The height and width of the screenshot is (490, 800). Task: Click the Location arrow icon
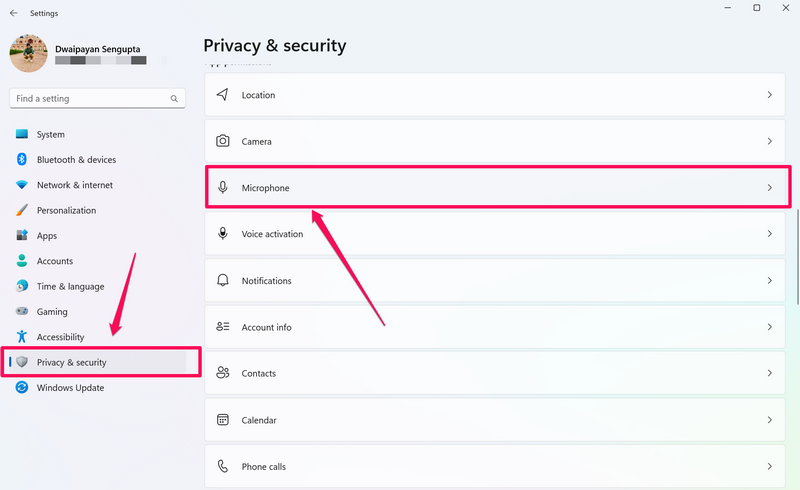223,95
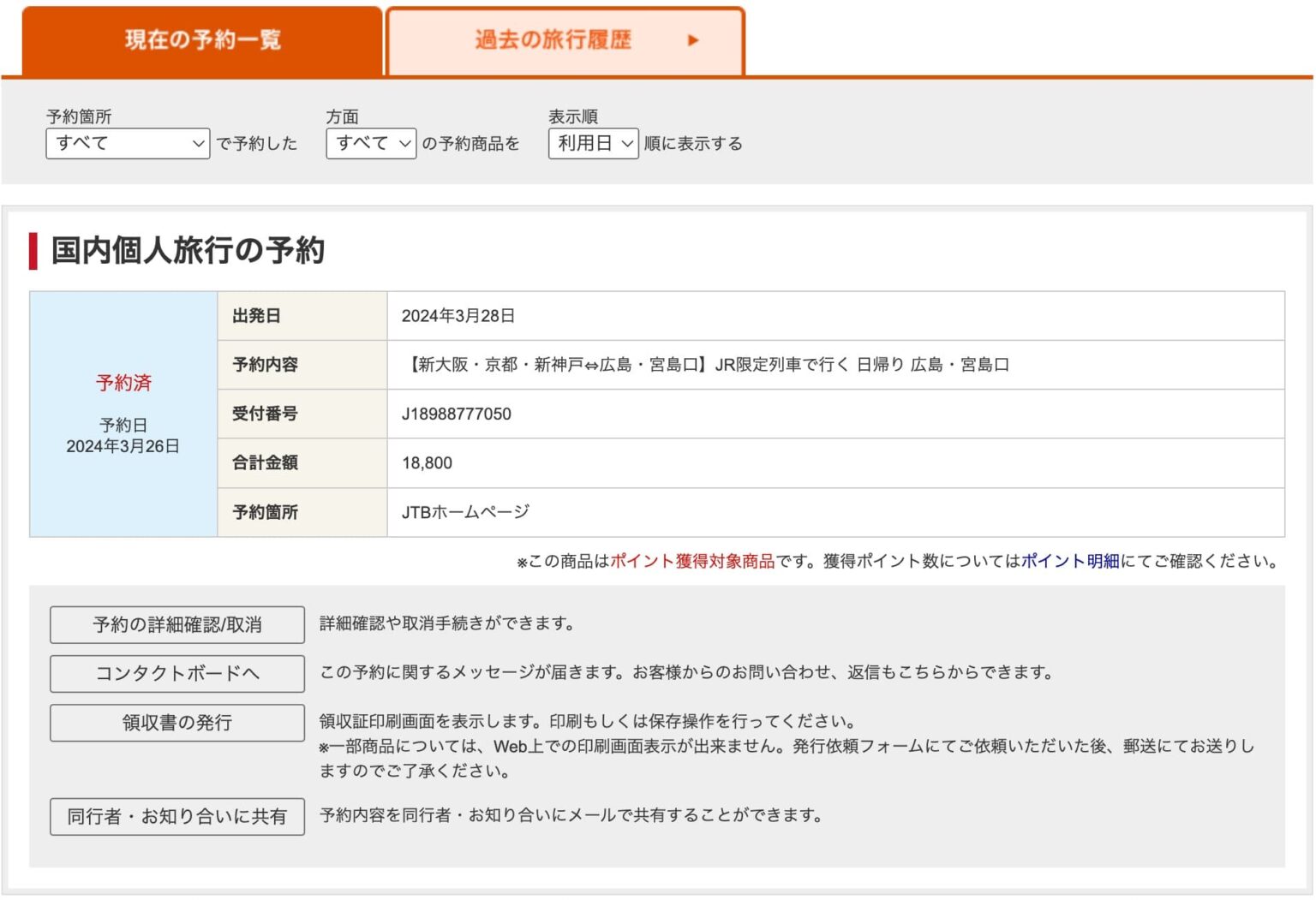This screenshot has width=1316, height=900.
Task: Click the JTBホームページ booking location value
Action: [x=465, y=512]
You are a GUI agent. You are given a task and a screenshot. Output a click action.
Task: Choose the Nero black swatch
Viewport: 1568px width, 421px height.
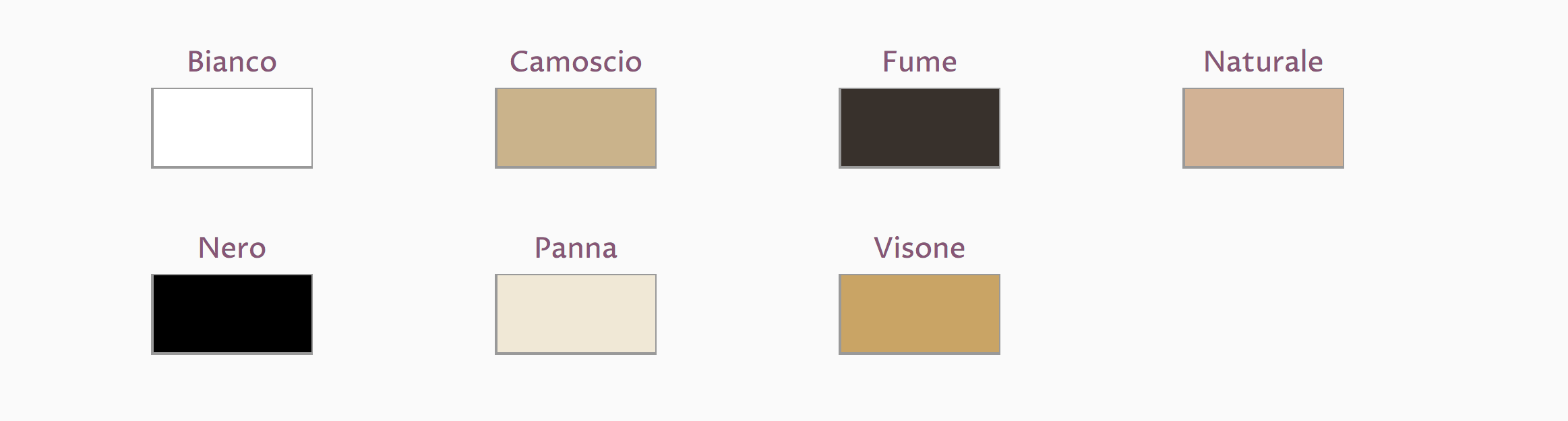[232, 314]
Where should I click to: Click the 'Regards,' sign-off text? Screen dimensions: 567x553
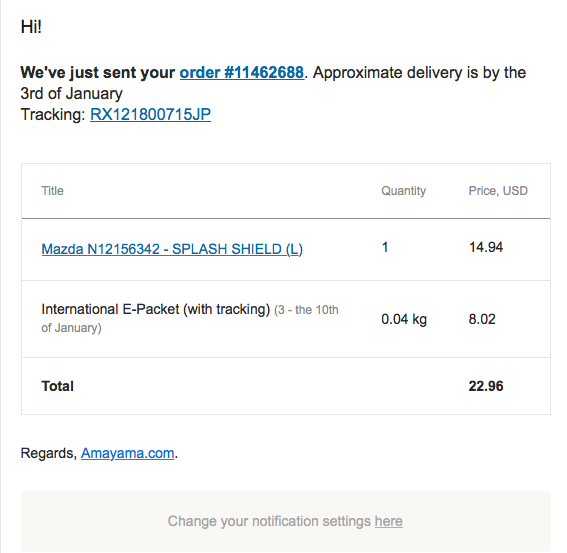[48, 453]
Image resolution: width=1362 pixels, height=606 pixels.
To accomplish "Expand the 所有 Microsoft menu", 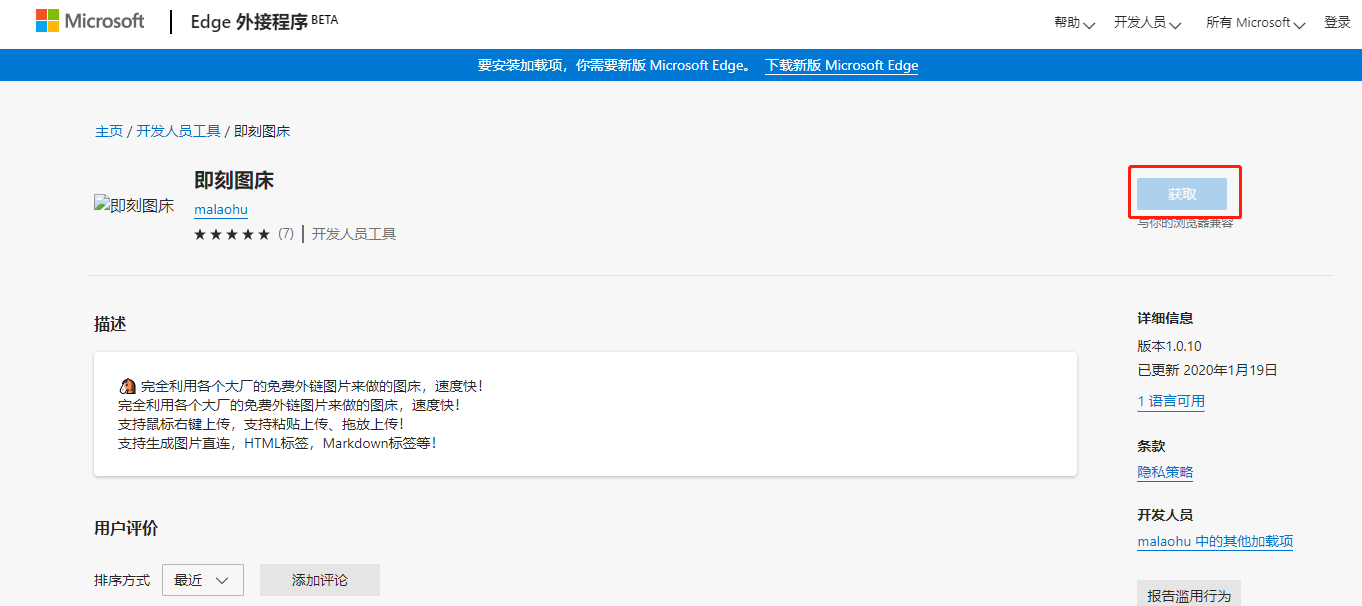I will tap(1255, 22).
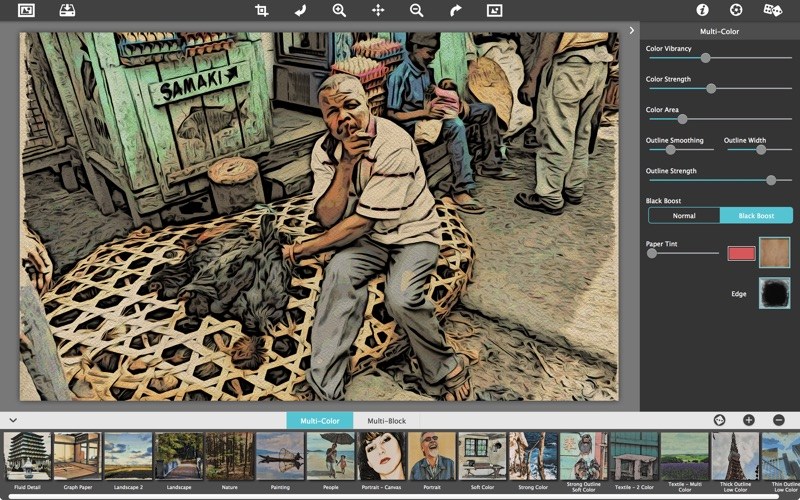Click the zoom in magnifier
The width and height of the screenshot is (800, 500).
[339, 10]
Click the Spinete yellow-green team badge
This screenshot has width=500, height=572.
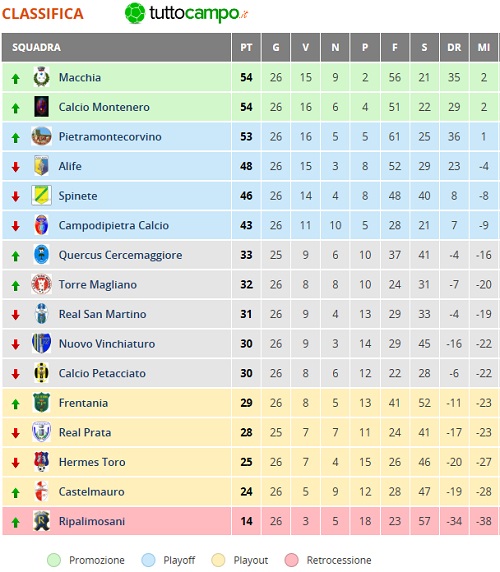click(x=41, y=196)
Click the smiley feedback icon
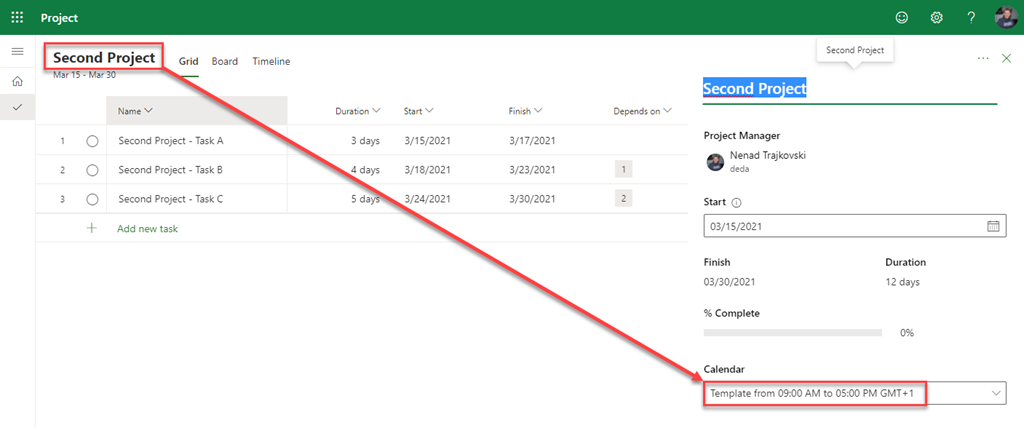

= = = = =

Try it = Transcribe exactly the portion of the material above that runs from the line containing "Click the Spinete yellow-green team badge" through its last line, omitting all pictures.

Answer to this problem =
Click the Spinete yellow-green team badge
This screenshot has width=500, height=572.
click(x=41, y=196)
Click the smiley feedback icon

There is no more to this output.